Green Fatigue - from henandharvest.com
Think Green! Live Green! Be Green! Buy Green!Green Products! Green Living! Green! GREEN! GREEEEEEEEN!
Are you getting burned out on this yet? 'Cause I am.
Remember when organic meant that food was grown using minimal inputs and natural methods? Now we have Certified Organic. Government sanctioned and full of loopholes and tricks and regulations and fees, and thousand-mile supply lines.
Now the "green" movement has likewise been capitalized, comoditized, corporatized and co-opted. It's gone from a grass-roots philosophy to a marketing gimmick. Green is sleek and shiny! Green is stylish and new! Green is hip and wholesome and available near you!
Don't get me wrong, I'm kind of glad we've reached the point where some passing thought about impacts and pollutants and carbon footprints can compete with stainless steel finishes and towing capacity as selling points. But it's important to remember that buying too much crap is what got us into this mess in the first place. Now we're supposed to throw out all the old crap and buy newer, greener crap?
The Green Movement is gone. Lost to us. We have to say our goodbyes and start again. That's why I'm proposing a new movement - one that will be harder to hijack. One that won't lend itself to advertising slogans.
Okay, let me ask you something: What is one of the first things you learn when you get into small-o organic gardening? Or in reducing household waste?
And if you get into raising livestock on a small scale, what is one of most valuable byproducts?
Both are great for improving soil, and both take a waste product and turn it into a very valuable asset.
And both have something else in common: What color are they?
Just like the soil. Just like the eggs. Just like our gardens at the beginning and the end of the season. Like tree trunks and firewood. Like the mud on our boots and the dirt under our fingernails. The potatoes. The onions and garlic drying in the sun. The nuts and the leaves falling from the trees. The corn shocks and wheat berries. Brown is the color of work, and of harvest. Brown isn't a shortcut. It's the long way around. It's both the means and the end. Brown is not the new Green. Brown is what Green wishes it had been.
I'm not the first to cover this fertile ground. Mike Rowe had it right when he said: "Brown is the color of dirt, and dirt is the color of Earth. Under the blue ocean, the green forest, and yellow sun, there is always brown – a combination of all the primary colors. Steadfast. Fundamental. Unglamorous. Our food grows in the brown. Our bodies return to the brown. Without brown, there is no growth. There is no green."

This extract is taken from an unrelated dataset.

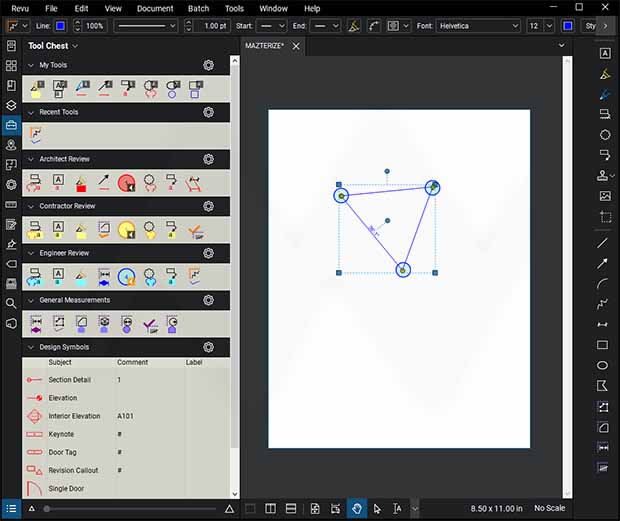This screenshot has height=521, width=620.
Task: Open the Layers panel icon in left sidebar
Action: (11, 105)
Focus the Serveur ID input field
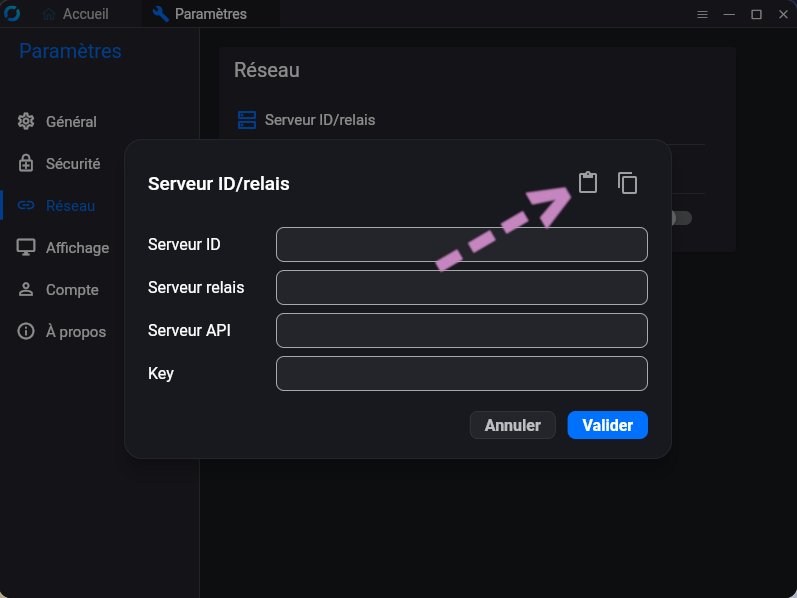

I know, Brown is already starting to become a marketing gimmick in a certain sense - Big Brown! … What can Brown do for You? But they don't have the warmth, the heat, the life of an active compost pile. Or a fresh cow pie. And they never will.
So I ask you: Who wants to join me in creating a Big Steaming Brown Movement?
Maybe B.S. B.M. for short?
Now, go forth and make the world a browner place.